***** DATASET ENTRIES
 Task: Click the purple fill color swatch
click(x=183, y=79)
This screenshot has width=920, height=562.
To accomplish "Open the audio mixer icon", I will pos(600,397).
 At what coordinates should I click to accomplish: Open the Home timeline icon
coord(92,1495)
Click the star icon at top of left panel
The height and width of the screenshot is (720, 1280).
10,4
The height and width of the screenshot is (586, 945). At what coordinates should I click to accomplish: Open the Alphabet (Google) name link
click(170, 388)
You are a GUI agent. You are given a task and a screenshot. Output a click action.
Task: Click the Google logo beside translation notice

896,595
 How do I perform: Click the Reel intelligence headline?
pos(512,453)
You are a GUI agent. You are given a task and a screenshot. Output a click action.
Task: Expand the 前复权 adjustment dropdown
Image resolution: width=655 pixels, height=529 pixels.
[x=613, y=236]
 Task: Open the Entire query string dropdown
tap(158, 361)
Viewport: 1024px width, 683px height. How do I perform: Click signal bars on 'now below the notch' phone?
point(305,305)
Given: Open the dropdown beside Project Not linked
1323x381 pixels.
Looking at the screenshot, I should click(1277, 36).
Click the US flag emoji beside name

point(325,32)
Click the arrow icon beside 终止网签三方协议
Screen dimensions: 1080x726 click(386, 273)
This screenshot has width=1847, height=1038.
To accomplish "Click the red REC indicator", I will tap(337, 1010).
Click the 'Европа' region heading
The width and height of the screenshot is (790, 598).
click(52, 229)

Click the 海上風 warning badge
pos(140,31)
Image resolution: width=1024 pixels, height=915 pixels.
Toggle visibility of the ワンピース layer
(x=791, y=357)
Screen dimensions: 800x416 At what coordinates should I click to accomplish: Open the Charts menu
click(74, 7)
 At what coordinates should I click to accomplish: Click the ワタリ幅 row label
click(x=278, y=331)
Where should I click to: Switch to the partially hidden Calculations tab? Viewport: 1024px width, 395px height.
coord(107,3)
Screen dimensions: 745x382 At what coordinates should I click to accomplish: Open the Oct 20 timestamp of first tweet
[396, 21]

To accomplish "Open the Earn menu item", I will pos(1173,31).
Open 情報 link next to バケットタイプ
**********
**EXERCISE DESCRIPTION**
The answer should be all the entries, restated with no word changed.

**EXERCISE ANSWER**
 Task: Click the purple fill color swatch
click(x=183, y=79)
This screenshot has width=920, height=562.
To accomplish "Open the audio mixer icon", I will pos(600,397).
 At what coordinates should I click to accomplish: Open the Home timeline icon
coord(92,1495)
Click the star icon at top of left panel
The height and width of the screenshot is (720, 1280).
10,4
The height and width of the screenshot is (586, 945). At what coordinates should I click to accomplish: Open the Alphabet (Google) name link
click(170, 388)
You are a GUI agent. You are given a task and a screenshot. Output a click action.
Task: Click the Google logo beside translation notice

896,595
 How do I perform: Click the Reel intelligence headline?
pos(512,453)
You are a GUI agent. You are given a task and a screenshot. Output a click action.
Task: Expand the 前复权 adjustment dropdown
Image resolution: width=655 pixels, height=529 pixels.
[x=613, y=236]
 Task: Open the Entire query string dropdown
tap(158, 361)
Viewport: 1024px width, 683px height. How do I perform: Click signal bars on 'now below the notch' phone?
point(305,305)
Given: Open the dropdown beside Project Not linked
1323x381 pixels.
Looking at the screenshot, I should click(1277, 36).
Click the US flag emoji beside name

point(325,32)
Click the arrow icon beside 终止网签三方协议
Screen dimensions: 1080x726 click(386, 273)
This screenshot has width=1847, height=1038.
To accomplish "Click the red REC indicator", I will tap(337, 1010).
Click the 'Европа' region heading
The width and height of the screenshot is (790, 598).
click(52, 229)

Click the 海上風 warning badge
pos(140,31)
Image resolution: width=1024 pixels, height=915 pixels.
Toggle visibility of the ワンピース layer
(x=791, y=357)
Screen dimensions: 800x416 At what coordinates should I click to accomplish: Open the Charts menu
click(74, 7)
 At what coordinates should I click to accomplish: Click the ワタリ幅 row label
click(x=278, y=331)
Where should I click to: Switch to the partially hidden Calculations tab? Viewport: 1024px width, 395px height.
coord(107,3)
Screen dimensions: 745x382 At what coordinates should I click to accomplish: Open the Oct 20 timestamp of first tweet
[396, 21]

To accomplish "Open the Earn menu item", I will pos(1173,31).
Open 情報 link next to バケットタイプ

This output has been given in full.